A specialist who knows what causes anxiety disorder will tell you that people suffering from such an affliction tend to fall into thought traps. They focus on the worst-case scenario and it can be hard to convince them that their worst fears will not come true. This is because you cannot guarantee it and the person feeling anxious will find it difficult to believe it anyway.

Say this instead: “Hey if something bad happens you will be able to get through it. And you have me by your side at all times.”

what causes anxiety disorder

Providing them with such reassurance in a non-patronizing way will give them the confidence that even if something bad happens it’s not the end of the world.

  1. Avoid saying: “Don’t think too much about it”

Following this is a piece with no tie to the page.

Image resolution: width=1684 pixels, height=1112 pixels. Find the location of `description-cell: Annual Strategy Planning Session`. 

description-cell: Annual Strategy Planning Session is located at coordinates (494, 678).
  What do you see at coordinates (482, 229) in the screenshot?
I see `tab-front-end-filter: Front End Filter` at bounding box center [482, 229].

This one very much falls under anxiety attack what to do 101. Let’s say that a person is anxious about speaking in public and they think “What if I go up there and forget what I am supposed to say?” So you say to that person, “Get that worry out of your mind right now and don’t even think about the speech”. But that is not helpful at all because it is harder to push away an anxious thought than to accept that you are thinking an anxious thought and just let it go by. The more you try not to think of something, the stronger the worry about it becomes.

Say this instead: “I know this makes you anxious but if you’re willing to talk about what you’re feeling or practice in front of me beforehand, I’m all ears.”

This helps the anxious person to acknowledge his/her worry and say, “Okay, so this is how I feel. This is my worry. I am going to accept it and I hope that I can let it go.”

By avoiding saying these things, you can better support someone you know who suffers from an anxiety disorder without offending them or making them feel worse.